My job: Music educator, Rosedale Heights School of the Arts

I teach instrumental music and a class called compositions, in which kids experiment with sounds and compose popular music and music for different locations around Toronto. I also teach the senior band, our main performing ensemble.

I did my bachelor of education in Manitoba at Brandon University, a combined music and education degree. After teaching for four to five years in Toronto, I did a master’s in music education at U of T. I’m interested in teaching music in a similar way to how drama is taught: as a way of exploring our world through sound.

My favourite parts of my post-secondary studies were the research, problem-solving, encouragement and community.

The frustrating part is the “You have to take this course because it’s something we’ve always done” assumption – that kind of vibe is still very prevalent.

I had a prof during my bachelor’s degree who posed huge questions like, “Why are we teaching band at all?” He gave us readings on education theorists and created a space where we weren’t afraid to be contradictory. That questioning spirit is the reason I’m doing what I’m doing now.

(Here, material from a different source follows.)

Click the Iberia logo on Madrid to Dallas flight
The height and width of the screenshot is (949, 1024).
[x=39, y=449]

For music teachers, the world is changing. Kids aren’t as interested in only doing band or classical music. They want to incorporate popular music and jazz and their own experiences and creativity.

I ask my students to write a traditional composition for a specific location around our school. Recently they composed a piece for a saxophone quartet for a spot in Riverdale Park. They were involved in [choosing] their environment, being creative, making choices, engaging with their surroundings and encouraging one another’s creativity.

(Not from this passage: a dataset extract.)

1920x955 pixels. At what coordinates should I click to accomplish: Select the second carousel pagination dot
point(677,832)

At Rosedale we have dance, theatre, non-traditional art, media, film and music, and you’d be surprised how little we work together. I’ve been in a 100 schools, and there are amazing collaborations going on, but that seems to be the exception rather than the rule.

The best teachers are open to trying something they might not know about, and put their own creativity out there in the classroom. All of us are asked to teach things we don’t know well, and it’s silly for us to fake it, because the transformative experiences we long for don’t happen when we’re faking it. They happen when we’re open to being a leader rather than a dictator. Those open, vulnerable experiences can lead to lives well lived.